- The Dingbats of Danger Street from 1st Issue Special #6, art by Jack Kirby and Mike Royer.

Publication information
- Publisher: DC Comics
- First appearance: 1st Issue Special #6 (September 1975)
- Created by: Jack Kirby

In-story information
- Member(s): Good Looks Krunch Non-Fat Bananas

= Dingbats of Danger Street =

Fictional comic book gang of kids published by DC Comics

The Dingbats of Danger Street are a fictional comic book gang of kids published by DC Comics. The Dingbats debuted in 1st Issue Special #6 (September 1975) and were created by Jack Kirby.

==Publication history==
According to inker Mike Royer, The Dingbats of Danger Street was developed as a new series, but the series was cancelled and the first issue repurposed as an issue of 1st Issue Special. In this issue, the Dingbats (at least partly by accident) stop the villains Jumpin' Jack and the Gasser with the help of Lieutenant Terry Mullins. Two additional stories that would have been The Dingbats of Danger Street #2 and #3 were written and drawn by Kirby, but remained unpublished until 2019, when they were included in the compilation book Dingbat Love

The Dingbats reappear in The Adventures of Superman, one of a number of Kirby homages by Karl Kesel. They first appear in brief cameos, but are subsequently seen in full in The Adventures of Superman #549, in which they compete with the Newsboy Legion and the Green Team for a disused theatre. Kesel explained that he was a fan of the Newsboy Legion, and brought in the other two boy groups as a counterpoint to the Newsboys, since all three were created by Joe Simon and/or Jack Kirby. He added, "As much as I love Kirby's work overall, I can't say I have any special fondness for the Dingbats - they served their story purpose as a counterpoint to the Newsboys, but it wasn't like I was hoping we'd get a Dingbats mini out of their appearance."
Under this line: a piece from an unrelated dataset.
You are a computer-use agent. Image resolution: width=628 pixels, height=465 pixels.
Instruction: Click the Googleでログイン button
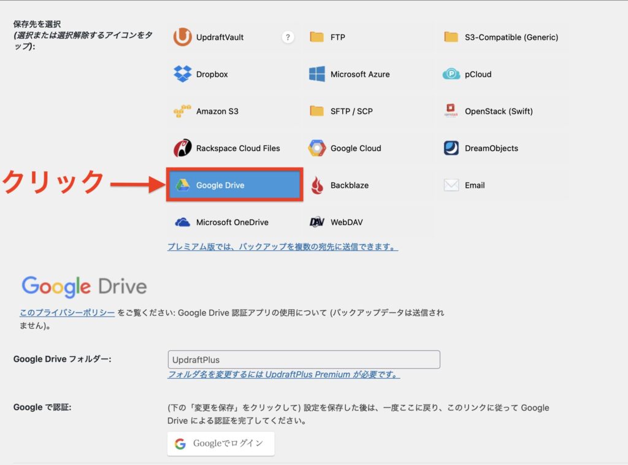pos(221,444)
The group makes a cameo in the final issue of Batman: The Brave and the Bold as Bat-Mite is upset at the comic's cancellation and expresses disappointment at missed potential team-ups, such as the Dingbats.
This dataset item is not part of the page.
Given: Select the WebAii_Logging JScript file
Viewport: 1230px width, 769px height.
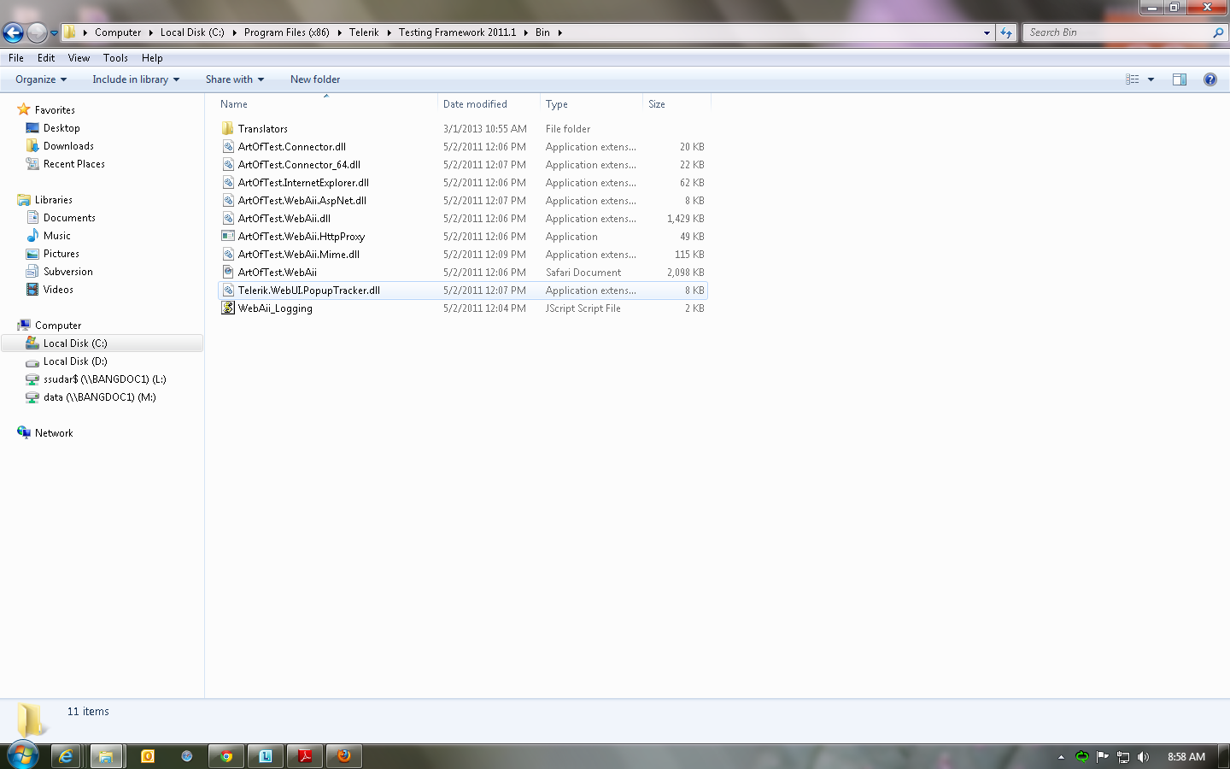Looking at the screenshot, I should [x=275, y=308].
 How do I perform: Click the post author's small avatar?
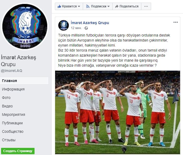click(x=64, y=25)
One of the Dingbats, Krunch, appeared as a member of the new Challengers of the Unknown in the 2018 miniseries written by Scott Snyder.

In 2022, Danger Street, a new 12-issue series written by Tom King and art by Jorge Fornés, was launched. It takes a darker tone as a plan to join the Justice League by Starman, Metamorpho, and Warlord goes awry, dragging the Dingbats into trouble.

==Membership==
- Good Looks - an average looking kid, the group's leader.
- Krunch - a large red headed boy whose eyes were always hidden by his long hair; the muscle.
- Non-Fat - a skinny boy in a wool hat with a hot dog. Mike Royer has confirmed that, as his facial features and a few lines of dialogue suggest, Non-Fat was meant to be African-American but was mis-colored as a Caucasian.
- Bananas - a boy who was considered to be crazy. The visual model for Bananas was a caricatured Mike Royer.